Katogo Not having a real bachelorette party. My maid of honor was in Berlin, one of the bridesmaids was in Italy, the rest were in San Francisco, and my sister was in South Dakota, so it would have been nearly impossible to get everyone to do a trip anywhere reasonable in advance. But my husband had a great week in Mexico with his best buds, and I wish I’d been able to do something similar.
timoni I regret the DIY part. Was my wedding exactly how I envisioned it? 90% yes! The wedding itself was amazingly awesome. That said, the stress leading up to it outweighed the money I saved and the pro that I could have everything just so. If I would have known the day before and morning of setup would be so intense, I would have paid more just so that I could relax, get pretty, and enjoy the time with my friends and family.
cucumbermelon8855 Not having my hair and makeup done right.
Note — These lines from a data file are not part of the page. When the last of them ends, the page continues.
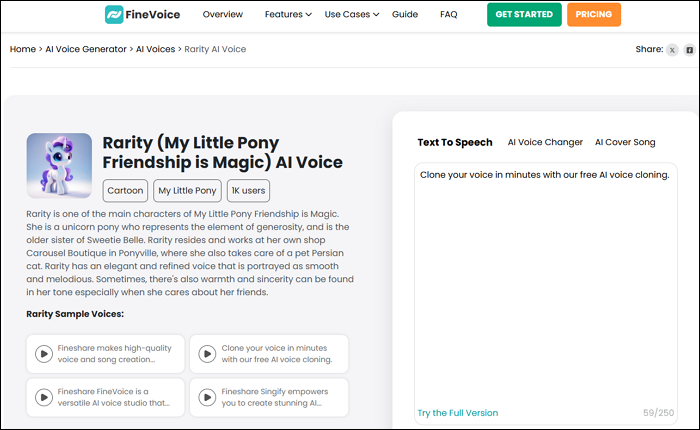Expand the Use Cases dropdown menu

click(352, 15)
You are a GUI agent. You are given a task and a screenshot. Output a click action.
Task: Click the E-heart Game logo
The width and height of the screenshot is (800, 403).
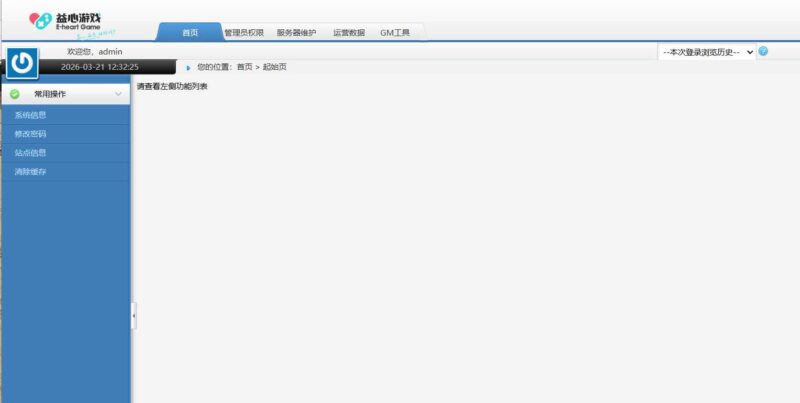pyautogui.click(x=72, y=21)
I didn't want to fall into the trap of paying 300 times more just because it's for your wedding, so I went to a salon and told them I was attending a wedding as a guest. I should have just splurged on it. For one, I never wore makeup or styled my hair fancily so had no idea what worked, what it should look like, etc. and I wish I'd felt open enough to say, 'Look, I want this to look really good.' Secondly, these photos are for life. Everyone wants to see your wedding photos, and now what they see is my raccoon eyes and a horrible hairdo.
a_woman_provides Rushing into buying my wedding dress! I was so concerned on having the perfect experience at an expensive boutique with the perfect person (my mom, who lived 1,200 miles away at the time, so we were limited on when this would happen) that I completely rushed and settled. The dress then didn't fit when it came in six months before the wedding. It meant having to buy another dress, which I loved was one-third of the price, but reselling wedding dresses (even my unworn first one!) is difficult and you never make back the full price.
— Sara, 27
Not getting a wedding planner. It wasn't until I got engaged and spent 14 months unsuccessfully attempting to plan an event single-handedly (Hubby grew up with women who forcefully drilled it into his head that men aren't supposed to be part of the wedding planning process) that I understood just how bad my ADHD was. We ended up with a small, haphazard affair as a result of my incompetency. I want to do a vow renewal at 10 years that will make up for everything our wedding wasn't.
No wedding is perfect, so rather than stressing the details, think about what sort of wedding you would want to attend. You may not like how your flower arrangements turned out, but if your guests had a good time, I think you can still chalk up your event as a success.